How do you know how much water to use for a 5 gallon batch for each brew.what if I don’t want to make 5 Gallo s.I have a lot of questions but I guess I will start there
This is my stock answer to this question. It will depend on your brewing system. Hope this helps.
I like to start at the end and work my way to the beginning to figure water volume requirements. On my system I want 5 gal in a keg and half a gal below the fermenter spigot, to blowoff, and to yeast/trüb are wasted so I ferment 5.5 gal. 1 gal in my boil kettle below the spigot, to hop absorption, and to trüb is also wasted so I want my post boil volume to be 6.5 gal. I boil off a gal so I want 7.5 gal pre boil.
The water absorbed by the grain will vary with the specifics of the grain bill, the type of malt and adjuncts and their moisture content, but an average value of 0.50 quarts per pound (1.04 L/kg) has proven to be a very reasonable assumption in most cases. (Ref: BYO)
For 12# grain, grain absorption is ~1.5 gal and a bit in my pump and hoses is waste. My MLT has very little dead space. So, I start with a total volume of 9 gallons of water.
I like to try to even out my 1st and 2nd run (batch sparge) so I take the 7.5 gal I want to end up with in the brew kettle (pre boil) and split it in half. So my sparge will be ~3.75 gal.
9 gal total volume required - the 3.75 gal sparge (half the pre boil volume) = the rest of the total volume as strike water (5.25 gal). The 5.25 gal strike - the 1.5 gal grain absorption = 3.75 gal (equal runs).
+1
as the others have said you need a good homebrewing book - it’s a lot more complex than just asking a few questions and having them answered.

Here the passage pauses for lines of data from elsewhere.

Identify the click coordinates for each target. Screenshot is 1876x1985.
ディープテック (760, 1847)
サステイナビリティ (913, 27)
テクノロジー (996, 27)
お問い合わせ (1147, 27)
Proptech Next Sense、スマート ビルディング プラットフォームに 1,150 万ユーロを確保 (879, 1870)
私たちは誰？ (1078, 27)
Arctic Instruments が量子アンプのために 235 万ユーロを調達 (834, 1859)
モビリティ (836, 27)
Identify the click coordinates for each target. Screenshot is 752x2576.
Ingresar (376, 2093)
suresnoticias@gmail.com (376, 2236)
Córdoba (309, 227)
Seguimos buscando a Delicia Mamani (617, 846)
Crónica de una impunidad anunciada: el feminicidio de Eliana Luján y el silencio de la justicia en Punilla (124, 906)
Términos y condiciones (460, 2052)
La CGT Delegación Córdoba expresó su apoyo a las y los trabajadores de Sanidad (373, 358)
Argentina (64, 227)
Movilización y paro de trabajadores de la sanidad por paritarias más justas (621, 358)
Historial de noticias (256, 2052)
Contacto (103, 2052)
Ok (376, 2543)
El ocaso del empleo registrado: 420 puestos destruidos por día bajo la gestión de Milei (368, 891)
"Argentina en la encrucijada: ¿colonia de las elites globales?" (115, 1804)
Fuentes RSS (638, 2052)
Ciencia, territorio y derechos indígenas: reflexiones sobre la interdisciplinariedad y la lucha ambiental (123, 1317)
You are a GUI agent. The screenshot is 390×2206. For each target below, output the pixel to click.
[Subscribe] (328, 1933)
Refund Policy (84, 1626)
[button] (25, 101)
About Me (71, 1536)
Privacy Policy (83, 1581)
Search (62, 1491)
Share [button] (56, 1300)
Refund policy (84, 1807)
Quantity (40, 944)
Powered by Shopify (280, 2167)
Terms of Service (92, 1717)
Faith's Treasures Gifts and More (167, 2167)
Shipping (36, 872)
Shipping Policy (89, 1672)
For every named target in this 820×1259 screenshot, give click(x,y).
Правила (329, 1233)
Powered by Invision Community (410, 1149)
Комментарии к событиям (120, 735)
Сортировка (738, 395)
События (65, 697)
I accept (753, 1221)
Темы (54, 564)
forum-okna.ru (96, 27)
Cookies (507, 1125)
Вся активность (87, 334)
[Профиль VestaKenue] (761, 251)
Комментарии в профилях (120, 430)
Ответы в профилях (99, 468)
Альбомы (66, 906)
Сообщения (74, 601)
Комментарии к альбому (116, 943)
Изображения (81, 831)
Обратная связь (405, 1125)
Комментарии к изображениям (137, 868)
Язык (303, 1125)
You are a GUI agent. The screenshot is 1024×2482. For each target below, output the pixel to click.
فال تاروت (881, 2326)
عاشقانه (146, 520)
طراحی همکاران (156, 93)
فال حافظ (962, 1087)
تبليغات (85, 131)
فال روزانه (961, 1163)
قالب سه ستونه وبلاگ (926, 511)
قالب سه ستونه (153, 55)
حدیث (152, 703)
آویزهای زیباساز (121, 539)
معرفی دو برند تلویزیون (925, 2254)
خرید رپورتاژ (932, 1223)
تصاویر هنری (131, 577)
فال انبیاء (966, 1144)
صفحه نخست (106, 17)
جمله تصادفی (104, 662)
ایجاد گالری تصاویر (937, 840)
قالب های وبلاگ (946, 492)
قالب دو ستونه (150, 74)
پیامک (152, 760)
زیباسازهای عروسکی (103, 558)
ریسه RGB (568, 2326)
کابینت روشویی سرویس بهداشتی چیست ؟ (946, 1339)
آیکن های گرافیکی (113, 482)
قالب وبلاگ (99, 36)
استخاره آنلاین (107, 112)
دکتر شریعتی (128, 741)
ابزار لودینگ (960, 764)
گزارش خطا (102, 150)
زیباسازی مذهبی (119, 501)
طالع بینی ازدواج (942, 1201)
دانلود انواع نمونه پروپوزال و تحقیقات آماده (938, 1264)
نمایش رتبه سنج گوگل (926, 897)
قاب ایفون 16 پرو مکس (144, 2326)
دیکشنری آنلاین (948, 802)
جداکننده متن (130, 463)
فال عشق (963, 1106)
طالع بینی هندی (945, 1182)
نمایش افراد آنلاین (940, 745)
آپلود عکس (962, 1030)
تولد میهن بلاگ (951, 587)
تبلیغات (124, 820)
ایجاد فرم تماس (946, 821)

If you don’t want to read (I know it’s not for everyone) then order a kit (like from www.morebeer.com) and follow the directions on that so that you get an idea of the process.
I know you posted in the “all grain” section but it’s best to start off with extract or partial mash since learning all grain for your first batch is a lot to retain and a lot of equipment to procure.
As far as your water volume it depends - if you are brewing extract full volume full boil dissolve your extract and perform any partial mash or steeping grains tro collect about half the amount of wort you expect then top off with water to the boil volume you choose. If you can do full boil on a 5 gallon batch you will need about 5.75-6 gallons total to start and plan for evaporation of about .75-1 gallon - this depends on your evaporation rate and boil length. Give yourself plenty of head room because boil overs are challenging and will happen.
You can do concentrated boils as well and top off in your fermenter.
If you’re looking to do small batches, I’d recommend getting a copy of Speed Brewing by Mary Izett, or Northern Brewer sells 1-gallon starter kits with a variety of recipes.
I keep things as simple as I can. I try ro get ~3.5G from first runnings and another 3.5G from batch sparge. I use .12G/pound of grain as a reference for absorption rate - so for 10 lb. grain bill, I calculate 1.2G will be absorbed and add that to 3.5G which means I will start my mash with 4.75G of strike water (rounded up from 4.7).
Then I sparge with an even 3.5G. I will usually end up a little with ~6.75G boil volume which works out fine.
I do this consistently and my brew house efficiency is almost always between 72-75% using the Brewrer’s Friend Recipe Calculator - I use the 75% setting for recipe design.
A lot of that depends on your set up and what your process is. You can read everything and it still won’t tell you everything. Brew a batch and keep good notes. Grain will absorb a certain amount but how do you handle that grain? Squeeze it out, gravity sparge, batch sparge, etc? I used to try to get every drop I could after I realized i left .5 gallons in the mash tun and .5 gallons in the boil kettle. But then it was a pita to get it all vs putting those numbers in Promash (yah guys. Promash! Beersmith and brewfather are the latest programs of choice) Just added extra grain and water. But you won’t know until you brew a few times and take good notes. Add a 50 foot herms coil and it all changes. Change your boil intensity amd you get different evaporation rates. But after doing this for 20+ years, a new change in your system can change everything and every set up is different. And thatbis my 2 pesos. Or just be clean, control your fermentation temp, and add healthy yeast and your beer will be good, just not exactly reproducible.
I do No- Sparge brewing (BIAB) which simplifies water calculation slightly. You only have to calculate losses in the boil kettle versus adding the additional loss in the mash tun. Otherwise, the process is the same.
If you’re new to brewing, there are any number of books that are helpful.
My go-to-guide is Mastering Homebrew: the complete guide to brewing delicious beer by Randy Mosher.
As good as the book http://howtobrew.com/ is I caution you that what is posted free online is the first edition and the author has added much new information since then. Some of that newer information is 180° opposite of what the author wrote in the first edition. Buy the most current edition of the book.
THIS. Not only is the print 4th ed. much better in terms of info, but John deserves your support.